STATED EXERCISE:
Duplicate the entries from the line with "You are a computer-use agent. Image" up to and including the line with "click(218, 801)".

···

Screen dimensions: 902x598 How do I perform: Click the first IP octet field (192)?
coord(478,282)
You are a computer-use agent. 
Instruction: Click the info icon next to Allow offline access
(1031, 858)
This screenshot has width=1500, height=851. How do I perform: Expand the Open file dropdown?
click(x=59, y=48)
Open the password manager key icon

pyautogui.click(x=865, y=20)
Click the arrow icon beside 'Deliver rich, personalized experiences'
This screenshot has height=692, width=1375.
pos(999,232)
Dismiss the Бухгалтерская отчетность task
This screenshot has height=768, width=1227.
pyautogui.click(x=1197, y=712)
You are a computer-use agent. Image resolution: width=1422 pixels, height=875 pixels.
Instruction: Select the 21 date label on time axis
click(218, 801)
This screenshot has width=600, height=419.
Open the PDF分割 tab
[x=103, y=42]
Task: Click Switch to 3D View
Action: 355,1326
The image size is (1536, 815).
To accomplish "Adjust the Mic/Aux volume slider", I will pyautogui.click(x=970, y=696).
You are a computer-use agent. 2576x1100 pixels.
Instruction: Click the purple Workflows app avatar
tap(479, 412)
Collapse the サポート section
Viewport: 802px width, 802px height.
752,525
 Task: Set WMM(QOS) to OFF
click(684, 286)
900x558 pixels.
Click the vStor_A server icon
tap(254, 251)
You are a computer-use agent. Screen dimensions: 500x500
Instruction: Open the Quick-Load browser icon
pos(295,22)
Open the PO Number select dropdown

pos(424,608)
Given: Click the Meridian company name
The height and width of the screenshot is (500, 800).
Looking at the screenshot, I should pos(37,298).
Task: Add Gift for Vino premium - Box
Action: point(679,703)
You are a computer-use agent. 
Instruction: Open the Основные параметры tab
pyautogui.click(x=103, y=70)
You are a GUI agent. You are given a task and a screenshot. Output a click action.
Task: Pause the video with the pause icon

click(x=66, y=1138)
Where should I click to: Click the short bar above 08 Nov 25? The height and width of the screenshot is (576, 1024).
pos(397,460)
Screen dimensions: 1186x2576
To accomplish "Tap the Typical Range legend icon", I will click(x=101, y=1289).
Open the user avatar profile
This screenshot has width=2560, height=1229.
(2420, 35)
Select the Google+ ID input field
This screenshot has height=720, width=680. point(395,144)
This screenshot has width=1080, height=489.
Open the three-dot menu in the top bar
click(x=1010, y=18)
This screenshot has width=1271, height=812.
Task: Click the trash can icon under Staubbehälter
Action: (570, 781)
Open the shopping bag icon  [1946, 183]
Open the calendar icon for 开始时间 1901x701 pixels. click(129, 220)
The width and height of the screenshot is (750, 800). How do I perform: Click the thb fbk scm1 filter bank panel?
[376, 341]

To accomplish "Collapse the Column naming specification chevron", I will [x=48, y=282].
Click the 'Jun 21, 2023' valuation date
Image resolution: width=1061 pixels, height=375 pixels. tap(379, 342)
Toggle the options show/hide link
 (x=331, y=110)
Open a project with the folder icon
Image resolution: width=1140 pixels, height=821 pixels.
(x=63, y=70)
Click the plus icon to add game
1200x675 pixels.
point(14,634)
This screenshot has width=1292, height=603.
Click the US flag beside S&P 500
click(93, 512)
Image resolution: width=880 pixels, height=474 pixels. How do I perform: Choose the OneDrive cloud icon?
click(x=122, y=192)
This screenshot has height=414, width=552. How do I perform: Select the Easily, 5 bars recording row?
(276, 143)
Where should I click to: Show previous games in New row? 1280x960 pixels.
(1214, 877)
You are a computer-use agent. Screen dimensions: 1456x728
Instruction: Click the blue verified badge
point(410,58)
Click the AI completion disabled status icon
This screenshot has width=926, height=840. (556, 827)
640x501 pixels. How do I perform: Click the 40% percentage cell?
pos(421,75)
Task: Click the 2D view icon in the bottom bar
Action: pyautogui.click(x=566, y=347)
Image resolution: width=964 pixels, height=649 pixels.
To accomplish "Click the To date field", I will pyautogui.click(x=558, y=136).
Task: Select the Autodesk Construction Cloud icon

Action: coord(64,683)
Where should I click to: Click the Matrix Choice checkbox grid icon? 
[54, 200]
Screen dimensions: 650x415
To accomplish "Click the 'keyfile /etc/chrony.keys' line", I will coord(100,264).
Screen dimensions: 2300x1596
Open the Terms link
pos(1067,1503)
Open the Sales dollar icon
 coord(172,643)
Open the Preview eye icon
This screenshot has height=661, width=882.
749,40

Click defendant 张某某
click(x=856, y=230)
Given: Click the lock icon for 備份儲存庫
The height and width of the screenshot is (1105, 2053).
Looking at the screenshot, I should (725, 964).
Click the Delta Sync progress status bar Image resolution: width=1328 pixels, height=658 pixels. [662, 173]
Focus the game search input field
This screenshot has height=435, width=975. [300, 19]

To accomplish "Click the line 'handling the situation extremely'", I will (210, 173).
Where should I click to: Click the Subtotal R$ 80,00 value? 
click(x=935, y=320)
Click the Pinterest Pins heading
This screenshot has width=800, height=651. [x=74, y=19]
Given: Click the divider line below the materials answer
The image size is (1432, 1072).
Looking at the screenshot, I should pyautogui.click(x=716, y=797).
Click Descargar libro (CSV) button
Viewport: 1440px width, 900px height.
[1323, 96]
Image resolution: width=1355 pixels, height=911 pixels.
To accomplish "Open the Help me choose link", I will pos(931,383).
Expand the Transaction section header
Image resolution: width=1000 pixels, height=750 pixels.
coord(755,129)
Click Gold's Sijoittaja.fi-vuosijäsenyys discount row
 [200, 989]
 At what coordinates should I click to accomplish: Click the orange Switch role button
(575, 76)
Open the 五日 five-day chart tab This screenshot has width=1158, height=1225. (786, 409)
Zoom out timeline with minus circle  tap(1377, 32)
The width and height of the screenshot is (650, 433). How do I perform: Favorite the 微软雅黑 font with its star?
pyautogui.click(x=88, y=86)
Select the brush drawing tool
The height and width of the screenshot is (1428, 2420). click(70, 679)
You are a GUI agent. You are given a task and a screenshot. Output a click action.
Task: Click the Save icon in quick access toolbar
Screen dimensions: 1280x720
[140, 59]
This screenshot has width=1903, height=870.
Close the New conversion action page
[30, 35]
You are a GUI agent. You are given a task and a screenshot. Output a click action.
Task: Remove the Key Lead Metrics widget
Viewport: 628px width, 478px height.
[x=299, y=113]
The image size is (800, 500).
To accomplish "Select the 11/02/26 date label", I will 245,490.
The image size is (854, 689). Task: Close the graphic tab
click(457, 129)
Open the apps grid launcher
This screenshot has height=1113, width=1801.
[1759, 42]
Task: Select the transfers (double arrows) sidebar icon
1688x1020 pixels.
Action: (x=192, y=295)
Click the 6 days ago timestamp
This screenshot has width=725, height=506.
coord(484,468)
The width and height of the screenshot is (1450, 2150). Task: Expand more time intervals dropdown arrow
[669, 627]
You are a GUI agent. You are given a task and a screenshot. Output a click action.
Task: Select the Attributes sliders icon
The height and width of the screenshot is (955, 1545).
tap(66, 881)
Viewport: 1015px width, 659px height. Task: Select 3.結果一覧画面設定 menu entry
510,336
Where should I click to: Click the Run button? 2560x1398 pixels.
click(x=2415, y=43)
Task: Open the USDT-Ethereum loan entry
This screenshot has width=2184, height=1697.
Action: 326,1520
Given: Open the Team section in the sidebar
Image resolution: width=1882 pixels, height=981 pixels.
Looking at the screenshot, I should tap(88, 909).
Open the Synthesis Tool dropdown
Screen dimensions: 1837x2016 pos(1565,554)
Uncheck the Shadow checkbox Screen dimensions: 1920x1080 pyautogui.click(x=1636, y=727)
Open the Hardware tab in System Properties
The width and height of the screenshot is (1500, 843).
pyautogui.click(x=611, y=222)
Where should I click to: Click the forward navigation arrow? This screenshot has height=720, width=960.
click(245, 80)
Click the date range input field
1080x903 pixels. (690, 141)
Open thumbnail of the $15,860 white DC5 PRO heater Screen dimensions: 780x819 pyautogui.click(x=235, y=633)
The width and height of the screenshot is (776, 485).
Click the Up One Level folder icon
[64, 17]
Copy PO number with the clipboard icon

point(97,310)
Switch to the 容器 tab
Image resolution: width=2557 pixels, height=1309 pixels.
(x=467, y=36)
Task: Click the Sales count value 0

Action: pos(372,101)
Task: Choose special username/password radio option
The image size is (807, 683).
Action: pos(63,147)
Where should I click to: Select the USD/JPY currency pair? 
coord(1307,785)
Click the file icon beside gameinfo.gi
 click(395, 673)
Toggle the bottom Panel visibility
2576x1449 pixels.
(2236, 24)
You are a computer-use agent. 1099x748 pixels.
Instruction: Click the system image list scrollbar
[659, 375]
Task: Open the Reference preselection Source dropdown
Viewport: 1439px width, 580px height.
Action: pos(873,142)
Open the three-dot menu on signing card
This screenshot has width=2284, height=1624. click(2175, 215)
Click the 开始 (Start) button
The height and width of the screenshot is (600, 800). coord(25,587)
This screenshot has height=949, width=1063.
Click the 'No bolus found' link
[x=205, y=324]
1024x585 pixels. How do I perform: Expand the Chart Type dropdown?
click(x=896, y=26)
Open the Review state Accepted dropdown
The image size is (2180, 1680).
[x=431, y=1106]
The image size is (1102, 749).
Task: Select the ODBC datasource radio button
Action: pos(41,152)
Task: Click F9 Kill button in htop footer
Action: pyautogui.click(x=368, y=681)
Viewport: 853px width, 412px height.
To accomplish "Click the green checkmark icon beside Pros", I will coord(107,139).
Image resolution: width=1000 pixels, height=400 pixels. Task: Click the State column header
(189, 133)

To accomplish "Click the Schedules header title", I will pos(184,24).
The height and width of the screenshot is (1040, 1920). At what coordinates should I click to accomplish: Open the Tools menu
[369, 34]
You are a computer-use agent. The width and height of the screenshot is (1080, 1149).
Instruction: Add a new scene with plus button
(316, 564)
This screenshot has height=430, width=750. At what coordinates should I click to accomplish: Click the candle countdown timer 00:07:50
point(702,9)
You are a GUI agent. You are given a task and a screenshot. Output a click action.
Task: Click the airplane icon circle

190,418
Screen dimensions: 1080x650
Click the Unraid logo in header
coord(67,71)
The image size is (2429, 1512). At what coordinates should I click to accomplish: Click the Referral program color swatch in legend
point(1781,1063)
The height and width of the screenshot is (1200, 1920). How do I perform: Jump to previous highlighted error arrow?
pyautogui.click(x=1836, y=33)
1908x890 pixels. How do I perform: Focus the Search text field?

···

WRITTEN RESPONSE:
You are a computer-use agent. Image resolution: width=1422 pixels, height=875 pixels.
Instruction: Select the 21 date label on time axis
click(218, 801)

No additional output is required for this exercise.